Jankovic is charged with crimes committed in the Foca region, located south east of Sarajevo in Bosnia and Herzegovina, in the period between July and October 1992. During this period the indictment alleges that Jankovic was a sub-commander of the military police and one of the main paramilitary leaders in Foca.
Specifically, the indictment alleges that Jankovic participated in a persecutorial campaign against the non-Serb, primarily Bosnian Muslim civilian population of the town of Foca and its surroundings. It alleges that Jankovic was in charge of a group of soldiers, who, on 3 July 1992, arrested a group of women and transported them to a location identified as Buk Bijela, where they were interrogated and raped. In addition it alleges that Jankovic personally participated in the interrogations and rapes. Between 3 July and 13 August 1992, when this group of women were detained in the Foca High School and the Partizan sports hall, the indictment alleges that Jankovic and those soldiers subordinate to him sexually assaulted the women in these detention facilities. Furthermore Jankovic is accused of having personally raped four young girls and women, together with two other participants, in an apartment near the Foca fish restaurant on 30 October 1992. Finally, the indictment alleges that Jankovic knew or had reason to know that soldiers subordinate to him sexually assaulted women and girls during or immediately following interrogations.

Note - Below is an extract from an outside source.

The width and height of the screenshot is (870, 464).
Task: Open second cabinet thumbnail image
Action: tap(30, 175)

For these crimes Jankovic is charged both on the basis of individual criminal responsibility under Article 7(1) of the Statute and on the basis of superior criminal responsibility under Article 7(3) of the Statute. Jankovic was transferred to the Tribunal from Banja Luka in Bosnia and Herzegovina on 14 March 2005. At his initial appearance on 18 March 2005, Jankovic declined to enter a plea. At a further initial appearance on 15 April 2005 he entered a plea of not guilty.

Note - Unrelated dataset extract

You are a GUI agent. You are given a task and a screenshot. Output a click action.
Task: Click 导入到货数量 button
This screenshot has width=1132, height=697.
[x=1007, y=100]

The investigation and prosecution of those responsible for the crimes in and around the municipality of Foca has been a major part of the Tribunal's work. Four persons have been found guilty for the part they played in the crimes, two persons are at the appeal stage for their case to be transferred to Bosnia and Herzegovina, a further two persons have been transferred to national authorities and a final person, Dragan Zelenovic, who was arrested by authorities in the Russian Federation in September, is still awaiting transfer to The Hague. In addition, Slobodan Milosevic, Momcilo Krajisnik, Biljana Plavsic and Radovan Karadzic, who is still at large, have also been charged with crimes committed in this area.
Referral of Cases
As part of the Tribunal's completion strategy, endorsed by the UN Security Council, the Prosecutor has requested a small number of cases involving mid and lower-level accused to be referred to national courts pursuant to Rule 11bis of the Tribunal's Rules of Procedure and Evidence.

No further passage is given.